▶ Exercise:
Each entry is to be given again word for word; images are dropped.

▶ Dataset content:

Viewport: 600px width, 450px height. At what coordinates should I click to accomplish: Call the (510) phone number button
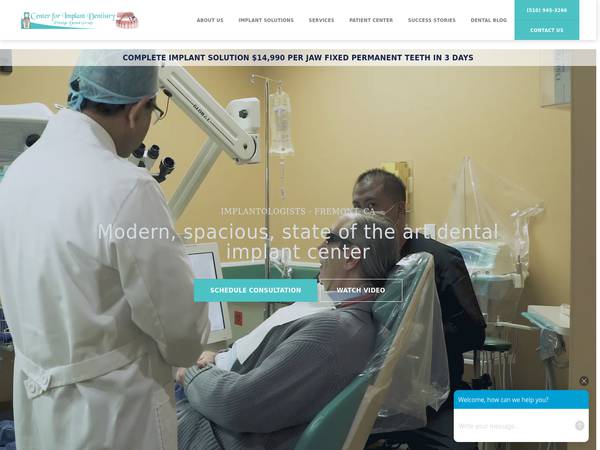546,10
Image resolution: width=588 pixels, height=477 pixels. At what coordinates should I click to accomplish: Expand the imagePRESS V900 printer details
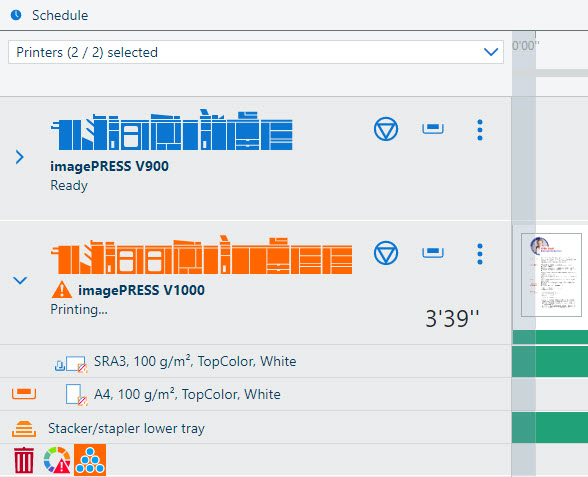coord(20,157)
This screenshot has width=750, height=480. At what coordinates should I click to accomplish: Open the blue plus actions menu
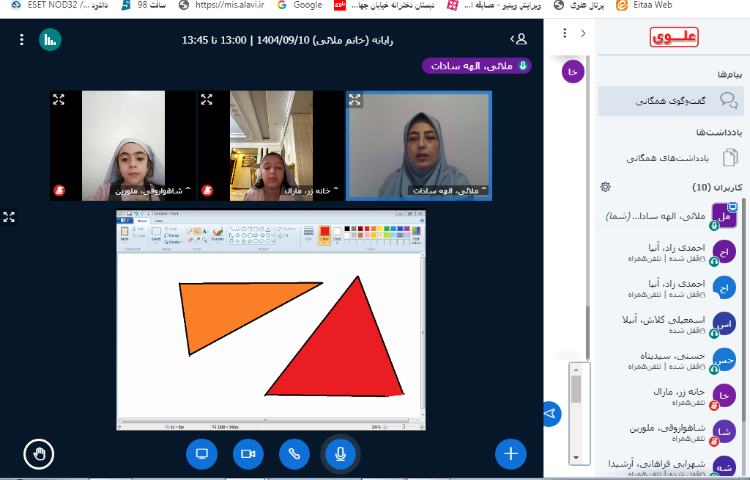[510, 454]
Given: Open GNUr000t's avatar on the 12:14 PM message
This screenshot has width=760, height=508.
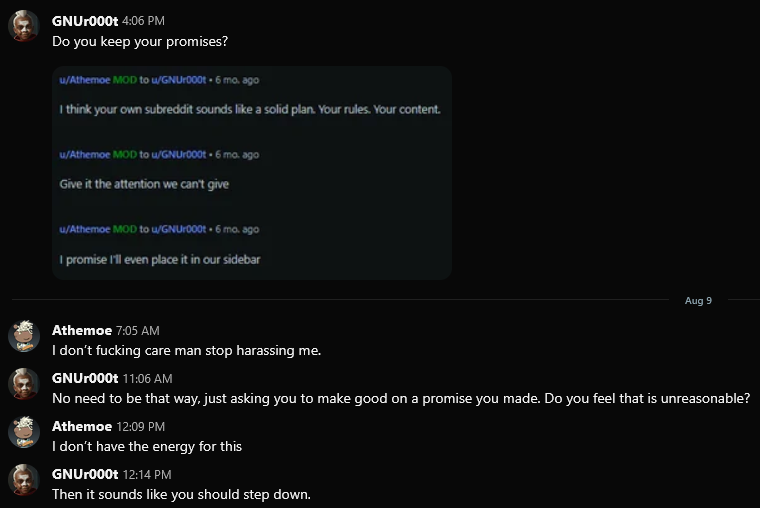Looking at the screenshot, I should click(x=24, y=480).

▶ Problem solution:
Viewport: 600px width, 450px height. At what coordinates should I click to accomplish: Call the (510) phone number button
546,10
Image resolution: width=588 pixels, height=477 pixels. At what coordinates should I click to accomplish: Expand the imagePRESS V900 printer details
coord(20,157)
This screenshot has width=750, height=480. At what coordinates should I click to accomplish: Open the blue plus actions menu
[510, 454]
Given: Open GNUr000t's avatar on the 12:14 PM message
This screenshot has width=760, height=508.
Looking at the screenshot, I should click(x=24, y=480).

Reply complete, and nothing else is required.